--- Extrait à lire ---

Antonio Vivaldi : Juditha triumphans RV 644: «Agitata infido flatu» et «Transit aetas» – Orlando furioso RV 728: «Ritornello» (air pour Ruggiero) et «Ritornello» (air pour Medoro) – Arsilda Regina di Ponto RV 700: «Io sento in questo seno», «Del goder la bella spene» et «Cara gioia e bel diletto» – Tieteberga RV 737: «La gloria del mio sangue» et «L’innocenza sfortunata» – Il Giustino RV 717: «Sento in seno ch’in pioggia di lagrime», «Sorte che m’invitasti» (récitatif), «Ho nel petto un cor si forte» et «Ritornello» (air pour Anastasio) – L’Olimpiade RV 725: «Con questo ferro indegno» (récitatif), «Gemo in un punto e fremo» et Sinfonia – La costanza trionfante dell’amore e dell’odio: «Lascia almen che ti consegni» – Il Teuzzone RV 736: «Ritornello» (air pour Zidiana) – Andromeda liberata RV Anh 117: «Sovvente il sole» – L’Atenaide RV 702: «Cor mio che prigion sei» – Semiramide RV 733: «Con la face di Megera» et «Vincerà l’aspro mio fato»

Orfeo 55, Nathalie Stutzmann (contralto et direction)
Enregistré en septembre 2010 à l’Arsenal (Metz) – 71’14
Deutsche Grammophon 476 4304 (distribué par Universal) – Notice bilingue (français et anglais) de Frédéric Delaméa





Quel chanteuse (ou chanteur) ne s’essaie-t-elle pas aujourd’hui à la musique baroque? Le renouveau interprétatif de ce répertoire, l’adhésion sans faille d’un public souvent plus large que celui qui fréquente habituellement les salles de concert, les découvertes ou résurrections d’œuvres que l’on avait depuis longtemps bien oubliées au fond de quelque bibliothèque poussiéreuse... autant d’éléments qui ont fait naître un véritable engouement à l’égard de ces dizaines de compositeurs qui peuplaient alors l’Europe musicale.

--- Données fournies ---

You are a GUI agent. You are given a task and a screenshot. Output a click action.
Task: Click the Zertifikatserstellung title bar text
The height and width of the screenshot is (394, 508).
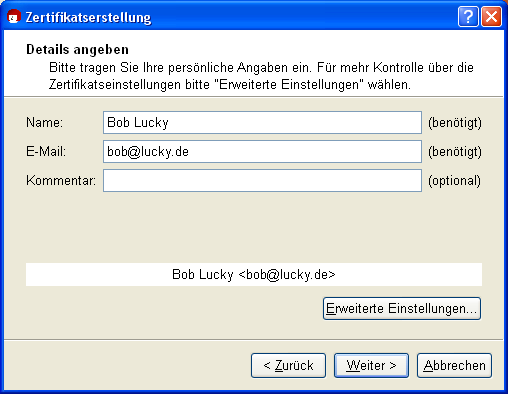(x=88, y=17)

---

> [Objectif du travail] Rédigez la suite de la critique du disque consacré à Vivaldi, en partant de sa dernière phrase.

> [Réponse rédigée]
Au sein de cet impressionnant vivier, Antonio Vivaldi (1678-1741) fait presque figure de passage obligé depuis notamment que Cecilia Bartoli a, en 1997, enregistré son phénoménal «Album Vivaldi». C’est donc au tour de Nathalie Stutzmann de se confronter à l’œuvre foisonnante du Prêtre roux, dont elle enregistre ici pas moins de huit extraits inédits au sein desquels il convient de distinguer cinq airs et trois ritournelles (brèves pages instrumentales s’insérant au sein d’un air chanté). Ce disque est d’autant plus remarquable que Nathalie Stutzmann, conseillée en particulier (comme nous l’apprend la notice) par Seiji Ozawa, avec lequel elle a chanté à maintes reprises, notamment dans Mahler et Berlioz, est à la fois chanteuse et chef d’orchestre, la photographie de la couverture du disque nous montrant d’ailleurs la cantatrice baguette à la main. Elle dirige à cet effet son ensemble Orfeo 55, orchestre de chambre basé à l’Arsenal de Metz avec lequel elle a déjà planifié maints concerts et tournées à travers le monde.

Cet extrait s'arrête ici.